2) Rayadas completely deserved to win this. Let me reiterate that. They absolutely deserved it. Top team of the regular season with the top goalscorer Desiree Monsivais and the unfortunate ending to their last two appearances in league finals made both analysts and fans to cheer not just for a new champion but for the best team of the season to go all the way. The fact that the final was yet another Clasico Regio against the powerhouse of Liga MX Femenil, Tigres, added to that intensity and the hustle Rayadas put in to get the game level in the first leg only excited fans that made their way to Estadio BBVA to see their team fight for their first title at home. It was simple: score first and then secure the lead. And they did just that. And while the goal came early, leaving Tigres pouncing at every opportunity, it was Monterrey’s consistent fight and Claudia Lozoya’s superb performance protecting her net that ultimately gave Rayadas their perfect season.

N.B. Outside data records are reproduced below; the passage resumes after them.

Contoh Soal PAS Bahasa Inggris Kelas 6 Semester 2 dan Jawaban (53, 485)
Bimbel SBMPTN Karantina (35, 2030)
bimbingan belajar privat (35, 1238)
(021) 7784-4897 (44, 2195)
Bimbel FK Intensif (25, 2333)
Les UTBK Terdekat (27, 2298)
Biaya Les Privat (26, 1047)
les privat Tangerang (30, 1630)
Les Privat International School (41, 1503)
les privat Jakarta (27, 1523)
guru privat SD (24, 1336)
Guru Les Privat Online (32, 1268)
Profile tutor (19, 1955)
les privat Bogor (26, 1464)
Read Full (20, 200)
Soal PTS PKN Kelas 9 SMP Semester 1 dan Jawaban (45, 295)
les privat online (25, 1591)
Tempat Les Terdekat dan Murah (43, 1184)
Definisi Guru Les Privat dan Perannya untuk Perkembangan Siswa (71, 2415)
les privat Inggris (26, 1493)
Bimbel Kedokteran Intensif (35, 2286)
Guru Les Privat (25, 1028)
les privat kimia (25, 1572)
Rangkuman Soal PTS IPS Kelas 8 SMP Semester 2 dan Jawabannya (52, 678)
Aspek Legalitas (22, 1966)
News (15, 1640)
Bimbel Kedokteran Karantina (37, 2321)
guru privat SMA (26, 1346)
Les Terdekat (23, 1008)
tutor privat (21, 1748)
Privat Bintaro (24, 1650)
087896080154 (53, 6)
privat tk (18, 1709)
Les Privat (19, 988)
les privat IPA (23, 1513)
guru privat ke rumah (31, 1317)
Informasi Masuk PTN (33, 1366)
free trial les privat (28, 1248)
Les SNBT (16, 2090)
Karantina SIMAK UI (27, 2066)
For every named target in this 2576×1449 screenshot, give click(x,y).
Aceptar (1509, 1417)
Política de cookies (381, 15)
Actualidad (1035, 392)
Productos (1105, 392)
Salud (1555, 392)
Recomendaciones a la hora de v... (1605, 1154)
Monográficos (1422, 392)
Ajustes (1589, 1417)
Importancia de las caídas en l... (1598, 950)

3) The league has some exciting moments coming while still showing us its necessity for proper growth. Monterrey’s victory against the heavy favorite was a great moment for the team and the league. For fans in the US who didn’t have a real broadcast had the ability to stream it through YouTube and accounted for over 100,000 views of the match. The very presence of English-language media helped connect with some of the Mexican-American players, including Annia Mejia, the first Mexican-American player to score in a Liga MX Femenil final. But as remains the case, that doesn’t absolve the league from its many issues.

A few days after Rayadas ended the championship drought for the club overall (the men still have a final to advance to and haven’t won the league in years), there was speculation that the team’s reward for winning the title would be iPads. Desiree Monsivais had a very encrypted message alluding to these rumors and after some digging from numerous media outlets, reports confirmed that while iPads were part of the deal, there was also a spoken agreement with the players and officials that they would receive a reward alongside the iPads. Reports also indicated that the reason that the cash portion of the reward wasn’t given was because for financial reasons; the club couldn’t afford to provide a cash reward. The idea of financial burden limiting progress is always placed heavily on women’s sports but is a reluctant point to make to collapse men’s sides (look at how far Veracruz pushed it until it was unbearable). For a team that had the means to send their men’s side to Qatar for the Club World Cup, a few thousand dollars — even a few hundred dollars — to give to the team would have been something. We’ve heard about past agreements with past champions like Chivas only receiving new cleats and headphones and if that was the agreement, the agreement was kept and that’s fine. But if Rayados somehow win the Club World Cup or even the league, would it be enough to just give newly crowned champions iPads?